Materials provided:
━━━

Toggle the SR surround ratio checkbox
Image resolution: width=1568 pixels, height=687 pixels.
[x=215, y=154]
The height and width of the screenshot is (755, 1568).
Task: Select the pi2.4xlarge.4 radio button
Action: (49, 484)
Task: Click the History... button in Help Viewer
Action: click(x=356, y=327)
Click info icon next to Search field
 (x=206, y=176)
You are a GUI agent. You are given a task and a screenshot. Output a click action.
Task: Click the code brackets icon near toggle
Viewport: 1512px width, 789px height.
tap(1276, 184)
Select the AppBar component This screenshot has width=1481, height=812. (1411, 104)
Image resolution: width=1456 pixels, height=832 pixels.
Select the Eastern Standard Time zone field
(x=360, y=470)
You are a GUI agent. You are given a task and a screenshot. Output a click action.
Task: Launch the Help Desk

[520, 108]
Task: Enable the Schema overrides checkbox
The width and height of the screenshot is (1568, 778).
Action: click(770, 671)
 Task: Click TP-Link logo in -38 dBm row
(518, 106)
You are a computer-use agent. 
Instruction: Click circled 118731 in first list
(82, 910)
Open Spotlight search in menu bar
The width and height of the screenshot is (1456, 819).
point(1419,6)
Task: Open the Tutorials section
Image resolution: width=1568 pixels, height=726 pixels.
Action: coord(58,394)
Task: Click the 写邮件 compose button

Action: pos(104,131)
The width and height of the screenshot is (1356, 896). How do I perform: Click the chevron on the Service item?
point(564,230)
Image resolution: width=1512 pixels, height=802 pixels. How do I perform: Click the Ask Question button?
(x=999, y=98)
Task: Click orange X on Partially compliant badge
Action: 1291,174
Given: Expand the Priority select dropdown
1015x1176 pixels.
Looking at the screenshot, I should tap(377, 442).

━━━

What to work on: Please print the material again in full, exactly as it is.

Result of this exercise:
Toggle the SR surround ratio checkbox
Image resolution: width=1568 pixels, height=687 pixels.
[x=215, y=154]
The height and width of the screenshot is (755, 1568).
Task: Select the pi2.4xlarge.4 radio button
Action: (49, 484)
Task: Click the History... button in Help Viewer
Action: click(x=356, y=327)
Click info icon next to Search field
 (x=206, y=176)
You are a GUI agent. You are given a task and a screenshot. Output a click action.
Task: Click the code brackets icon near toggle
Viewport: 1512px width, 789px height.
tap(1276, 184)
Select the AppBar component This screenshot has width=1481, height=812. (1411, 104)
Image resolution: width=1456 pixels, height=832 pixels.
Select the Eastern Standard Time zone field
(x=360, y=470)
You are a GUI agent. You are given a task and a screenshot. Output a click action.
Task: Launch the Help Desk

[520, 108]
Task: Enable the Schema overrides checkbox
The width and height of the screenshot is (1568, 778).
Action: click(770, 671)
 Task: Click TP-Link logo in -38 dBm row
(518, 106)
You are a computer-use agent. 
Instruction: Click circled 118731 in first list
(82, 910)
Open Spotlight search in menu bar
The width and height of the screenshot is (1456, 819).
point(1419,6)
Task: Open the Tutorials section
Image resolution: width=1568 pixels, height=726 pixels.
Action: coord(58,394)
Task: Click the 写邮件 compose button

Action: pos(104,131)
The width and height of the screenshot is (1356, 896). How do I perform: Click the chevron on the Service item?
point(564,230)
Image resolution: width=1512 pixels, height=802 pixels. How do I perform: Click the Ask Question button?
(x=999, y=98)
Task: Click orange X on Partially compliant badge
Action: 1291,174
Given: Expand the Priority select dropdown
1015x1176 pixels.
Looking at the screenshot, I should tap(377, 442).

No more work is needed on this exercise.